# Task:
Repeat exactly the lines below that lie between the line with "Instruction: Click the" and the line with "Expand the 我的工具 navigation menu", counting both of those lines as part of the answer.

[Saved entries]
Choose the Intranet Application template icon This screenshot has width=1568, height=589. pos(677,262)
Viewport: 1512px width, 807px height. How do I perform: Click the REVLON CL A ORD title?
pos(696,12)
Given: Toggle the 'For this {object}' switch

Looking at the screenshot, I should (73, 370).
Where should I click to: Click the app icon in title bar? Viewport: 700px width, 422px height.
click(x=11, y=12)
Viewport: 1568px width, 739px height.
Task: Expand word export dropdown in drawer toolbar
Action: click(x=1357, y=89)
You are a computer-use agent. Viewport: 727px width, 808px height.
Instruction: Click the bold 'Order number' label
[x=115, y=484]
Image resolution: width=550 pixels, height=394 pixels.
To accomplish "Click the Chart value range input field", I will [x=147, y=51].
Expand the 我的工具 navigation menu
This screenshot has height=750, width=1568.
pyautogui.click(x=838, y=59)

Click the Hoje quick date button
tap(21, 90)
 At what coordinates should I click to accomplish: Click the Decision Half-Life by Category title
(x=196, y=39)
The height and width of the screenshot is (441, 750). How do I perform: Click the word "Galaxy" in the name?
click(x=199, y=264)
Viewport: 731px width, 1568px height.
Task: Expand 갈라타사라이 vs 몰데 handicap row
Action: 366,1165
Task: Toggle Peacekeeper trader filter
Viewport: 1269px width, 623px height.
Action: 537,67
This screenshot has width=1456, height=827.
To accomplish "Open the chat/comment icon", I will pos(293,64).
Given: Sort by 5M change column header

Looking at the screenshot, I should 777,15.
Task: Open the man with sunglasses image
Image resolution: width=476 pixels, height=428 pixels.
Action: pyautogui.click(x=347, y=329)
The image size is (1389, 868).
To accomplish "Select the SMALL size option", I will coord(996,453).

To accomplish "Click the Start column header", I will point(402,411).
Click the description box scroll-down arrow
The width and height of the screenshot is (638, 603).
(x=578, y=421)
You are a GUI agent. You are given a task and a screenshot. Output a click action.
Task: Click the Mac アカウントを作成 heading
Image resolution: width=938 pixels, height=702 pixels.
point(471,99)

# Solution below:
Instruction: Click the bold 'Order number' label
[x=115, y=484]
Image resolution: width=550 pixels, height=394 pixels.
To accomplish "Click the Chart value range input field", I will [x=147, y=51].
Expand the 我的工具 navigation menu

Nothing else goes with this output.